[Start of Attachment]

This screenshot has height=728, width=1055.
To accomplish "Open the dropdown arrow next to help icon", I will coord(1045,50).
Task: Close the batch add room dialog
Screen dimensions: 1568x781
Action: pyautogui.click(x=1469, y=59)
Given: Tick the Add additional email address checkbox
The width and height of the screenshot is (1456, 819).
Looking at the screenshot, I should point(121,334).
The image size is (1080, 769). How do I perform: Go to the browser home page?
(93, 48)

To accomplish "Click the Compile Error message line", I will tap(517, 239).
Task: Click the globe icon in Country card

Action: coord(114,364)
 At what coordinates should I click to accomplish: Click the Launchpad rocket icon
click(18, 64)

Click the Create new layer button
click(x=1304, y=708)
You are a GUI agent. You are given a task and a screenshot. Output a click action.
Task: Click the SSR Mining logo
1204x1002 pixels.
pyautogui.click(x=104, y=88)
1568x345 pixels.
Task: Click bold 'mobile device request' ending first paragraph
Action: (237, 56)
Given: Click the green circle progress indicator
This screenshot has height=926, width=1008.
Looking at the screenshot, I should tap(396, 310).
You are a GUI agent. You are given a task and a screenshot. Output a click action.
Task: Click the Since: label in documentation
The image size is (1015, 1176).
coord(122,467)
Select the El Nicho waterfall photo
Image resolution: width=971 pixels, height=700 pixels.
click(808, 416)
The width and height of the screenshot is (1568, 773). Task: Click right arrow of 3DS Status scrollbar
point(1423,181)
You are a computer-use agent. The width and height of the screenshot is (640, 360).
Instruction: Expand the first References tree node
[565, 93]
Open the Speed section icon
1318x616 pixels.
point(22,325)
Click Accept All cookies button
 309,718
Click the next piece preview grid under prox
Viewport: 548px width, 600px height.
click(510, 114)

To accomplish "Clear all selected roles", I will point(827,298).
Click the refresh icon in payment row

[End of Attachment]

* The task: Nothing in the records should be left out; write all of them out again exactly.

* Solution for this task:
This screenshot has height=728, width=1055.
To accomplish "Open the dropdown arrow next to help icon", I will coord(1045,50).
Task: Close the batch add room dialog
Screen dimensions: 1568x781
Action: pyautogui.click(x=1469, y=59)
Given: Tick the Add additional email address checkbox
The width and height of the screenshot is (1456, 819).
Looking at the screenshot, I should point(121,334).
The image size is (1080, 769). How do I perform: Go to the browser home page?
(93, 48)

To accomplish "Click the Compile Error message line", I will tap(517, 239).
Task: Click the globe icon in Country card

Action: coord(114,364)
 At what coordinates should I click to accomplish: Click the Launchpad rocket icon
click(18, 64)

Click the Create new layer button
click(x=1304, y=708)
You are a GUI agent. You are given a task and a screenshot. Output a click action.
Task: Click the SSR Mining logo
1204x1002 pixels.
pyautogui.click(x=104, y=88)
1568x345 pixels.
Task: Click bold 'mobile device request' ending first paragraph
Action: (237, 56)
Given: Click the green circle progress indicator
This screenshot has height=926, width=1008.
Looking at the screenshot, I should tap(396, 310).
You are a GUI agent. You are given a task and a screenshot. Output a click action.
Task: Click the Since: label in documentation
The image size is (1015, 1176).
coord(122,467)
Select the El Nicho waterfall photo
Image resolution: width=971 pixels, height=700 pixels.
click(808, 416)
The width and height of the screenshot is (1568, 773). Task: Click right arrow of 3DS Status scrollbar
point(1423,181)
You are a computer-use agent. The width and height of the screenshot is (640, 360).
Instruction: Expand the first References tree node
[565, 93]
Open the Speed section icon
1318x616 pixels.
point(22,325)
Click Accept All cookies button
 309,718
Click the next piece preview grid under prox
Viewport: 548px width, 600px height.
click(510, 114)

To accomplish "Clear all selected roles", I will point(827,298).
Click the refresh icon in payment row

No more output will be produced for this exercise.